A once peaceful planet of refugees faces complete annihilation in this hard science fiction sequel to Brightness Reef.
Book Two in the Uplift Storm Trilogy
It’s illegal to occupy the planet Jijo, but six castaway races have managed to coexist there for some time. They’ve successfully hidden from watchful law enforcers of the Five Galaxies—until now . . .
After making an amazing discovery far away—a derelict armada whose mere existence triggered interstellar war—the Terran exploration vessel Streaker and its crew of humans and dolphins arrive at Jijo in search of sanctuary from the Galactic forces out to destroy them.
But they were followed.

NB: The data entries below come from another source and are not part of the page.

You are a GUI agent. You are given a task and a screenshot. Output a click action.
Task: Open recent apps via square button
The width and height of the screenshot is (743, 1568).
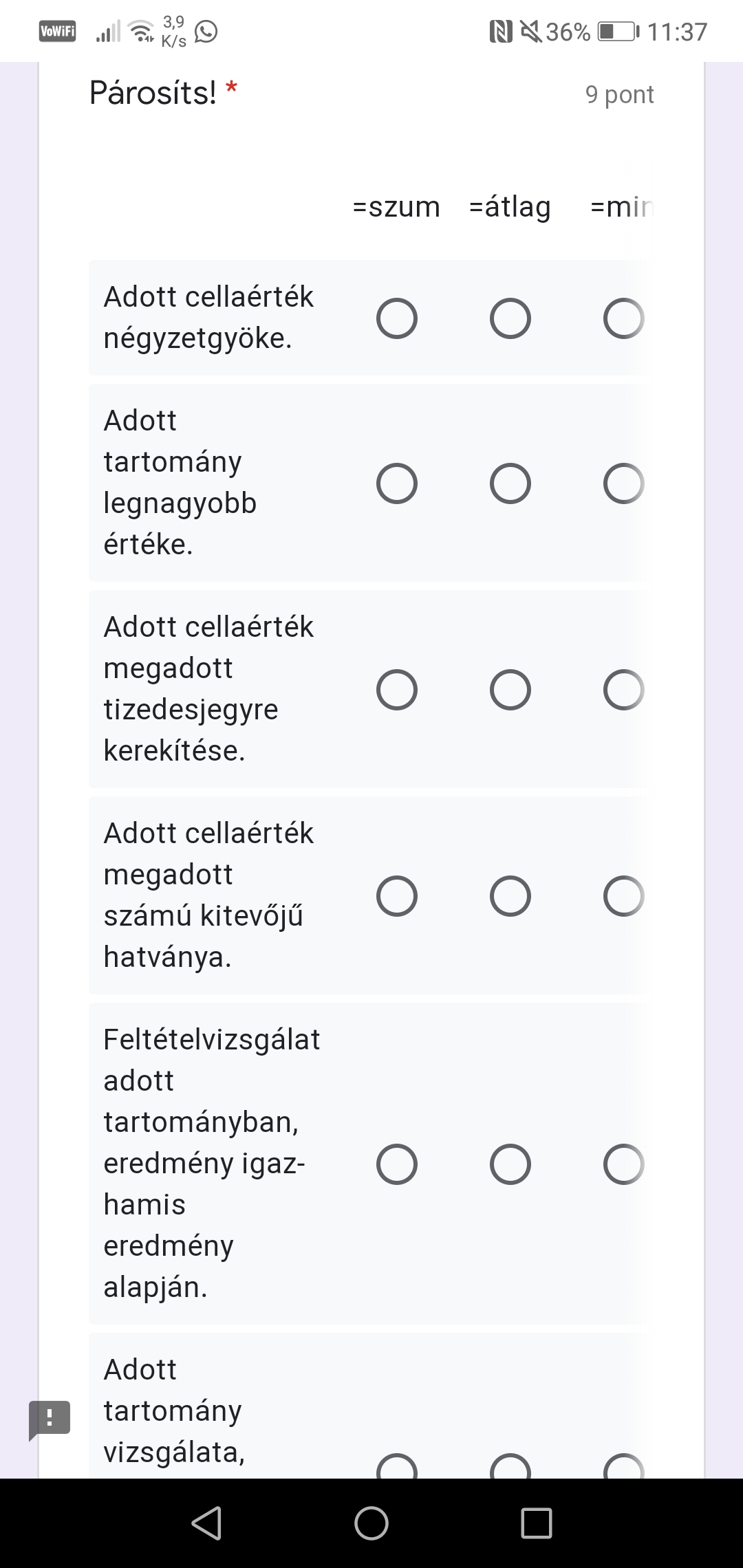pos(537,1523)
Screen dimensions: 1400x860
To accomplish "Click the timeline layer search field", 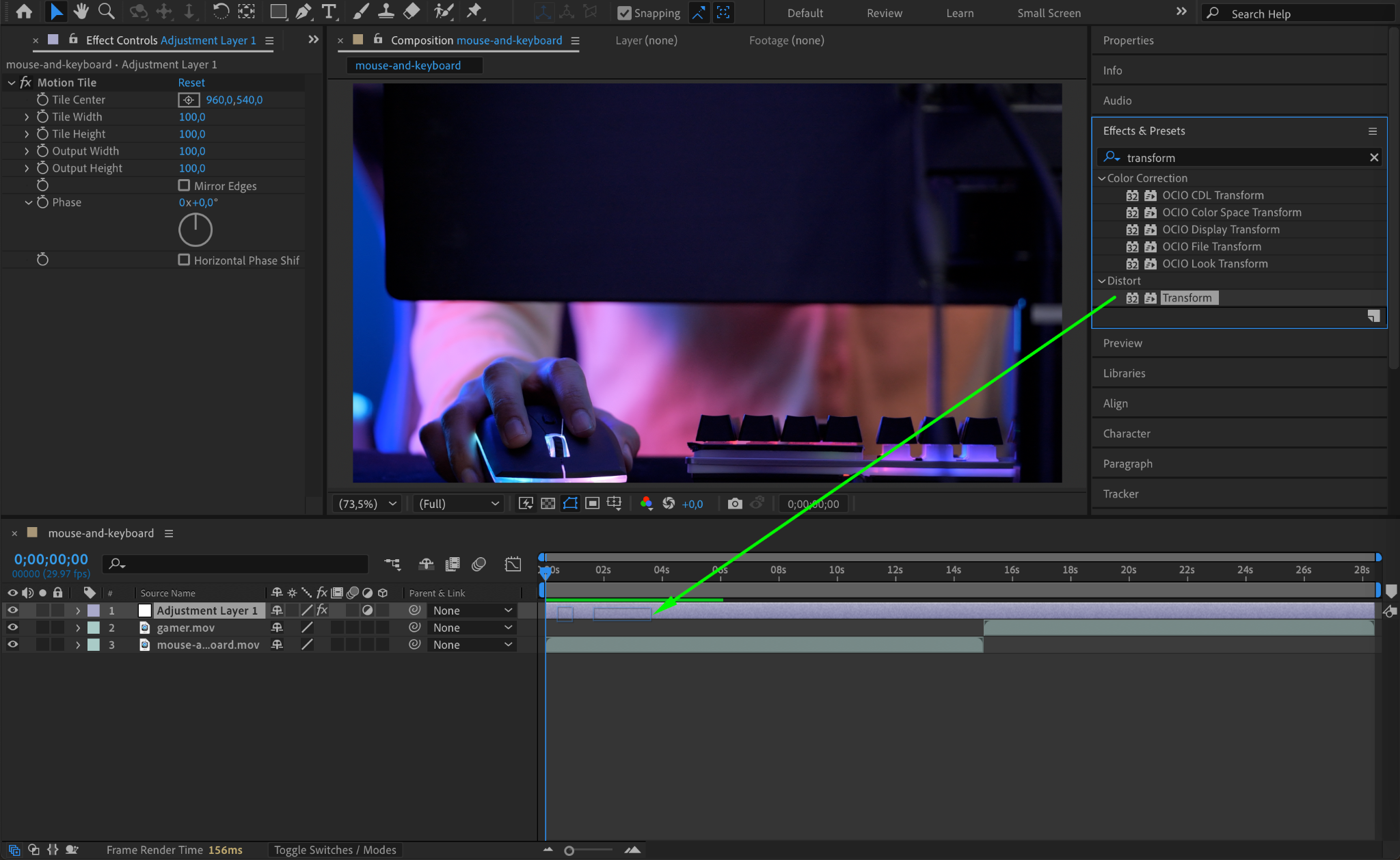I will pyautogui.click(x=236, y=564).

As behemoth Galactic starships descend upon Jijo, heroic—and terrifying—choices must be made. Together, human and alien settlers must choose whether to fight the invaders or join them. The crew of the Streaker, meanwhile, discovers something that just might save Jijo and its inhabitants . . . or destroy every last one of them.

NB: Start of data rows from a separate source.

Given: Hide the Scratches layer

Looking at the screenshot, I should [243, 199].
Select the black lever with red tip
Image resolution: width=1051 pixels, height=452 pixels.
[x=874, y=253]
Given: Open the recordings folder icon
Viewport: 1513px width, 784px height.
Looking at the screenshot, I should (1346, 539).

“Well paced, immensely complex, highly literate . . . Superior SF.” —Publishers Weekly, starred review
“An imaginative drama of excitement and wonder . . . The sheer virtuosity of the prose alone makes this book worth reading.” —SF Site
The Uplift War-a deep-future conflict that spans both galaxies and centuries-continues in this rich middle volume (after Brightness Reef) of Brin's second Uplift trilogy. On the planet Jijo, the painfully developed cooperation among six sapient races (humans included) is rapidly crumbling under the impact of contact from space. The visitors include the dolphin crew of the ship Streaker and the Rothen, the race who may have "uplifted" to intelligence most of the races of Jijo, except the humans, who because of their unique status are in greater peril than ever. The ensuing tale is well paced, immensely complex, highly literate-and a daunting read, particularly for those new to the series. On full display here is Brin's extraordinary capacity to handle a wide-ranging narrative and to create convincingly complex alien races that not only differ from humanity but also variegate internally. By novel's end, Jijo is irremediably altered, its status as a world of refugees from the political chicanery of the Five Galaxies likely gone forever. Once again, Brin has created a successful mix of social speculation and hard SF that puts him in the honorable company of such authors as Charles Sheffield and Gregory Benford. Undeniably, this is demanding SF; but just as undeniably, it is superior SF as well. FYI: Two Uplift novels have won major SF awards: Startide Rising, the 1983 Nebula Award for Best Novel, and The Uplift War, the 1988 Hugo for Best Novel.